2. The method of claim 1 , further comprising learning one or more RBridge nicknames, each RBridge nickname being uniquely associated with one of the gateways in the network, wherein learning one or more RBridge nicknames further comprises transmitting or receiving a message using a link state protocol, the message comprising at least one of an RBridge nickname and an IP address associated with one of the gateways in the network.
3. The method of claim 1 , wherein the source node comprises a physical server, and the method further comprises determining an RBridge to which the physical server is connected using a media access control (“MAC”) address table, wherein the path cost over the TRILL FGL network between each of the gateways and the source node is determined as a path cost over the TRILL FGL network between each of the gateways and the RBridge to which the physical server is connected.
4. The method of claim 1 , further comprising notifying at least one of an RBridge to which the source node is connected and an RBridge to which the destination node is connected of the optimal gateway.
5. The method of claim 4 , wherein notifying at least one of an RBridge to which the source node is connected and an RBridge to which the destination node is connected of the optimal gateway further comprises:
encapsulating a frame with at least one of an RBridge nickname or an IP address associated with the optimal gateway; and
transmitting the encapsulated frame.
6. The method of claim 4 , wherein notifying at least one of an RBridge to which the source node is connected of the optimal gateway further comprises advertising a plurality of bindings between a MAC address associated with the destination node and RBridge nicknames and path costs associated with the gateways in the network.
7. The method of claim 4 , wherein notifying at least one of an RBridge to which the destination node is connected of the optimal gateway further comprises advertising a plurality of bindings between a MAC address associated with the source node and IP addresses and path costs associated with the gateways in the network.
8. The method of claim 1 , wherein the second logical network is a VxLAN.

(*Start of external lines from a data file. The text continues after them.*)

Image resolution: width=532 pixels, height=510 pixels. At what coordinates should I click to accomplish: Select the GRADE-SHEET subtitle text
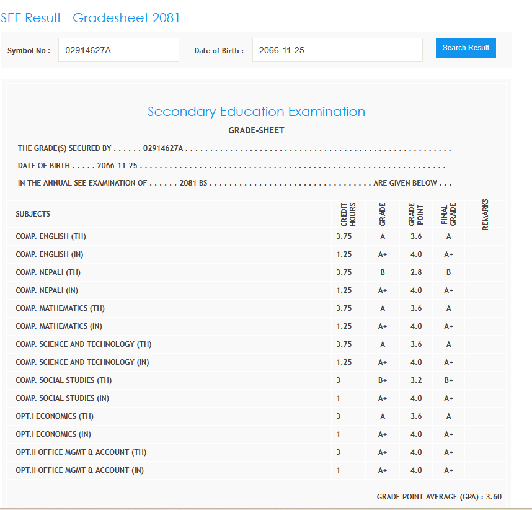coord(256,131)
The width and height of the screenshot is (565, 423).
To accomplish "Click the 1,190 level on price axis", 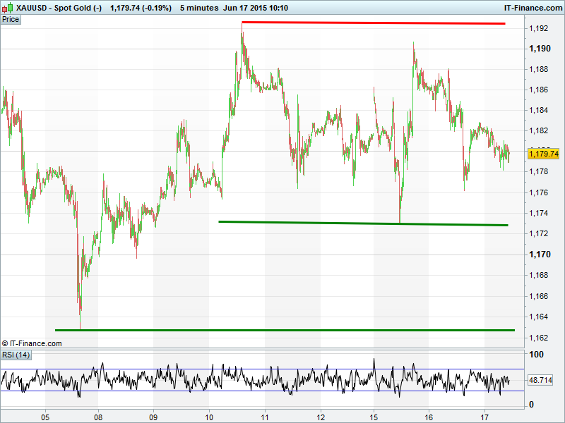I will coord(540,49).
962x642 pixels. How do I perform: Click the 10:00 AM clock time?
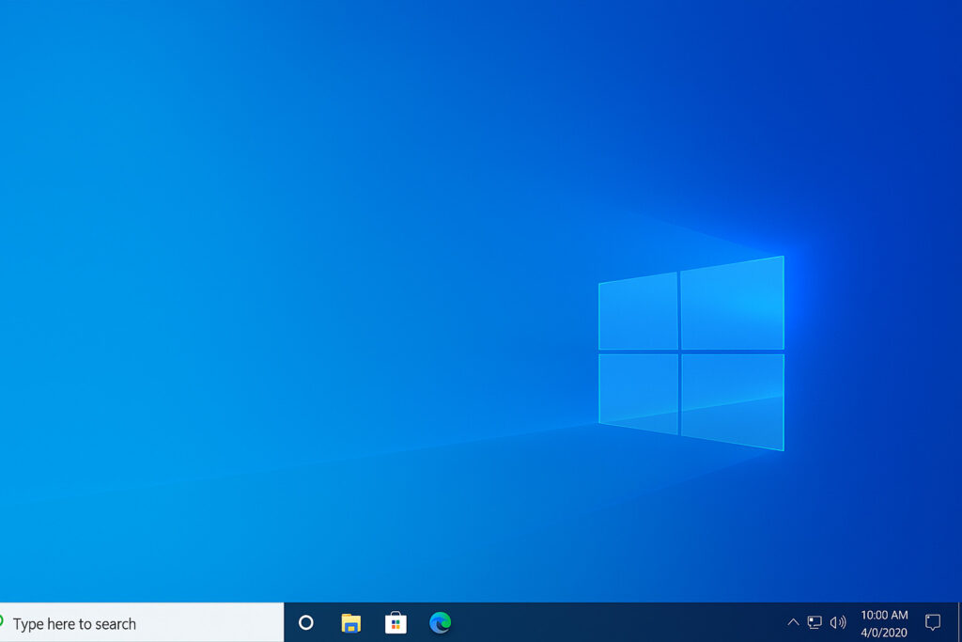pos(884,615)
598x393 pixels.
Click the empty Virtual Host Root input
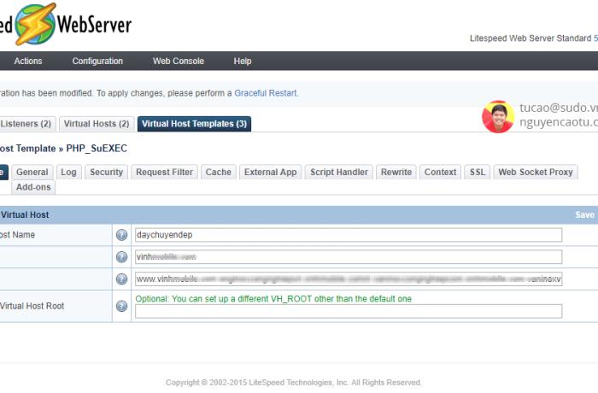point(348,311)
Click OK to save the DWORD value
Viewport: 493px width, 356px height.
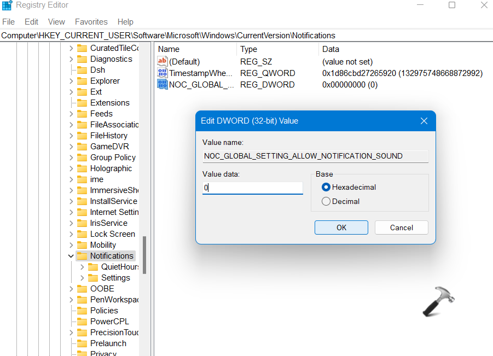point(341,227)
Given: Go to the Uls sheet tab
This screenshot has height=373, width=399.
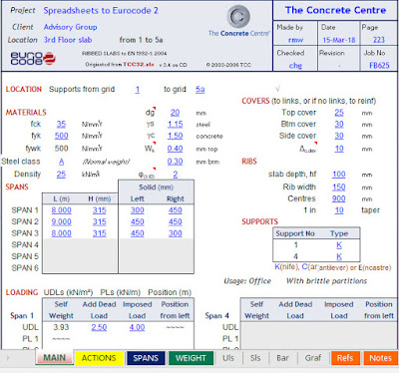Looking at the screenshot, I should coord(228,358).
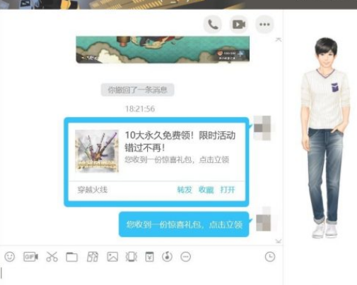Image resolution: width=357 pixels, height=285 pixels.
Task: Click 转发 on the gift card
Action: (x=185, y=190)
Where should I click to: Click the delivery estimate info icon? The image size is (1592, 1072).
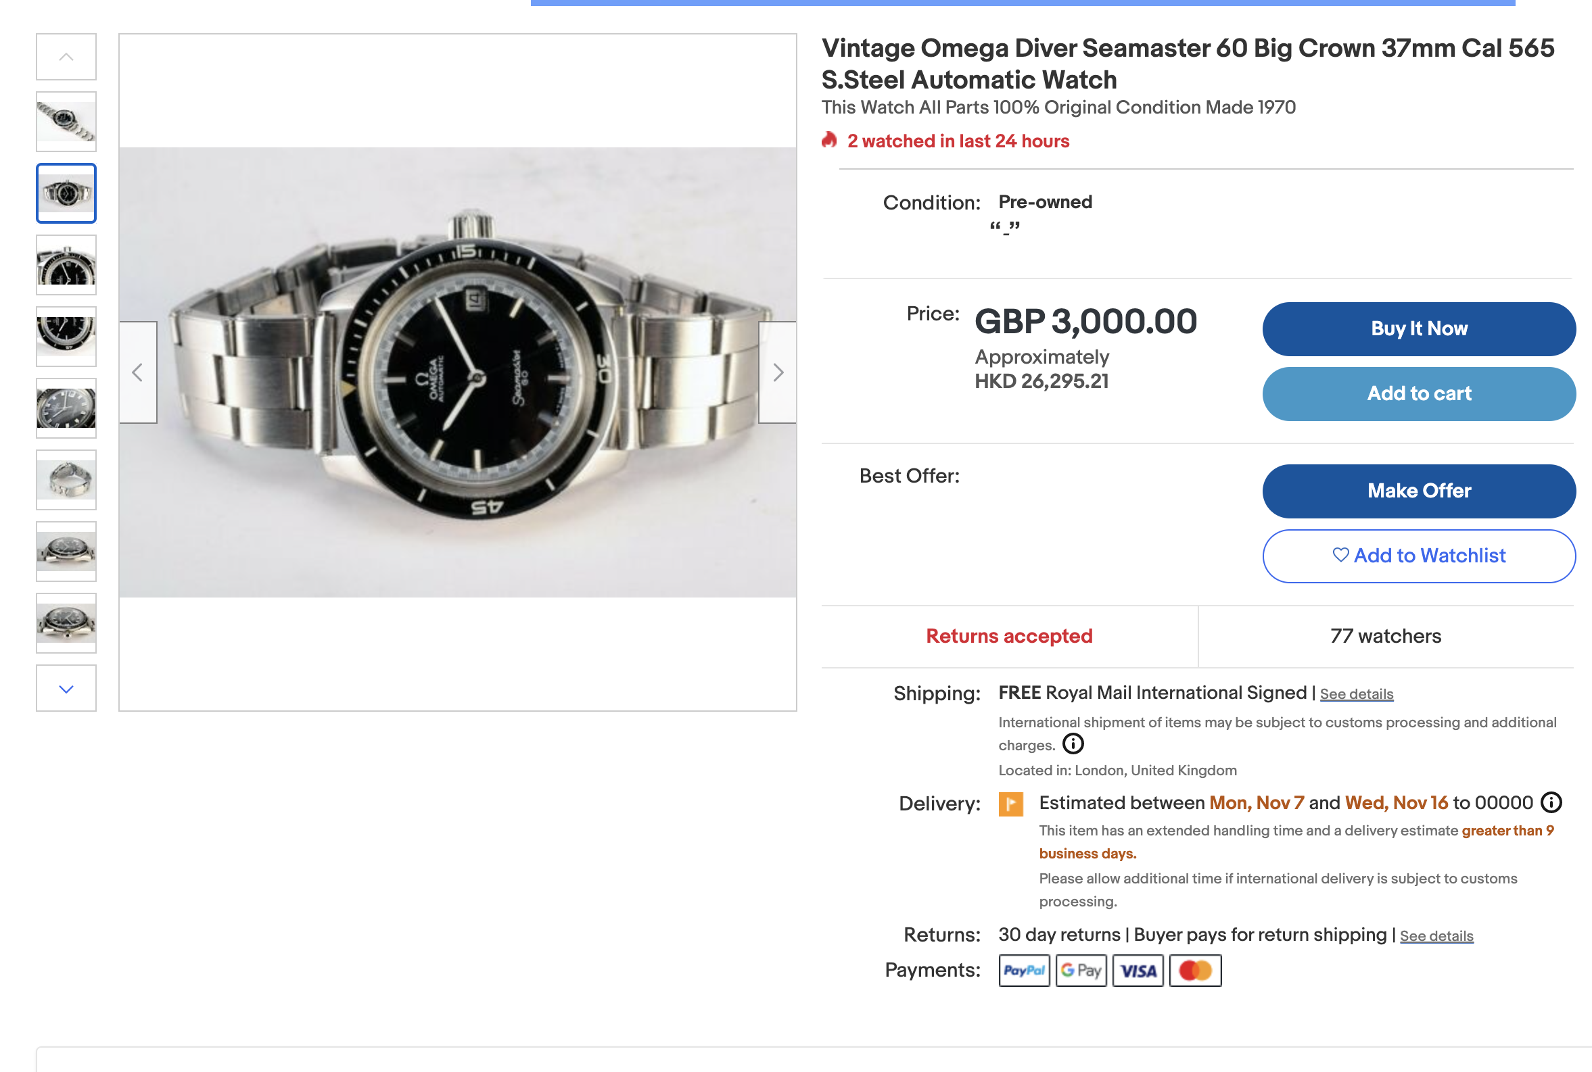point(1551,802)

9. A non-transitory computer-readable recording medium having computer-executable instructions stored thereon for determining an optimal forwarding path across a network, the network including a plurality of gateways configured to implement respective networking protocols for switching packets over a first logical network and a second logical network, that, when executed by a gateway, cause the gateway to:
determine a path cost over the first logical network between each of the gateways and a source node, wherein the first logical network is a Transparent Interconnect of Lots of Links (“TRILL”) fine-grained labeling (“FGL”) network;
determine a path cost over the second logical network between each of the gateways and a destination node;
determine an encapsulation cost difference between switching packets over the second logical network and switching packets over the TRILL FGL network;
determine an encapsulation overhead metric associated with switching packets over the second logical network, wherein the encapsulation overhead metric is proportional to the encapsulation cost difference;
weight the path cost over the second logical network between each of the gateways and the destination node by the encapsulation overhead metric; and
select one of the gateways as an optimal gateway, wherein the selection is based on the path cost over the TRILL FGL network between each of the gateways and the source node and the weighted path cost over the second logical network between each of the gateways and the destination node.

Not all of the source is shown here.